[Data listing — start]

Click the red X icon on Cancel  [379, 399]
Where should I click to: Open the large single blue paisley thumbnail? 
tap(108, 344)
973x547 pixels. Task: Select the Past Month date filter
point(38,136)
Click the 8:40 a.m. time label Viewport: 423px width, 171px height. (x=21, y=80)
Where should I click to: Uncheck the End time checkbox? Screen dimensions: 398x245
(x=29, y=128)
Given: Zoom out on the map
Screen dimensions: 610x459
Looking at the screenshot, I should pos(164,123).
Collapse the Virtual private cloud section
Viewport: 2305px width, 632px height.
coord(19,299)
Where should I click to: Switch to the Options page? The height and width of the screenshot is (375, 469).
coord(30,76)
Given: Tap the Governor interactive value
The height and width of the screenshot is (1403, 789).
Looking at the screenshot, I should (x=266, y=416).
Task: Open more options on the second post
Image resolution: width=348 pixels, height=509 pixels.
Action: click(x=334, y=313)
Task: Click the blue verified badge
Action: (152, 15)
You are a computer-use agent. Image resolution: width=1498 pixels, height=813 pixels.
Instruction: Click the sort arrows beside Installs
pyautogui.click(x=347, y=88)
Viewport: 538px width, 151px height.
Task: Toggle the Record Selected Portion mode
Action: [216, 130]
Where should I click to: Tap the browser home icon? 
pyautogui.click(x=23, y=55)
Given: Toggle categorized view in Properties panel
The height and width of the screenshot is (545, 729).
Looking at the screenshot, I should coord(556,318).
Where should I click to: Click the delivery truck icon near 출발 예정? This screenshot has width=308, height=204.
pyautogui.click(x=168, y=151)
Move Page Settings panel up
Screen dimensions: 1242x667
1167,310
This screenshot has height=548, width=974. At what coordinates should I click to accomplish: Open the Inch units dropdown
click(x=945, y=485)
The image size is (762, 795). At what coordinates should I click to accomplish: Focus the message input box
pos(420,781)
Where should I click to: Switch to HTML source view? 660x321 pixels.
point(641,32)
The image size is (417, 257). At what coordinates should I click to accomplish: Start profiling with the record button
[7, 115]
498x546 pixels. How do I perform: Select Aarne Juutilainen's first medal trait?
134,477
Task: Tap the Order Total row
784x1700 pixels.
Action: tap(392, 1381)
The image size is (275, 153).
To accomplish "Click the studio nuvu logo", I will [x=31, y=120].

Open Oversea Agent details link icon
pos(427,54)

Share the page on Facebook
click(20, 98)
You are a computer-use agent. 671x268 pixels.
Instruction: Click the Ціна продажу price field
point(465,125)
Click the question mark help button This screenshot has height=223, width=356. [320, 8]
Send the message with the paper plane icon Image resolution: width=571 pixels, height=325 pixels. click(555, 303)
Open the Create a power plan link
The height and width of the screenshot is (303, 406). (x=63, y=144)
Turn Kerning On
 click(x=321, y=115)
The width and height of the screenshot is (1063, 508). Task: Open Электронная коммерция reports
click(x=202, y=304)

[Data listing — finish]

-- What the task requires --
Say how many lines in the entries above contain the string "Given". Give the number by itself.

-- Response --
3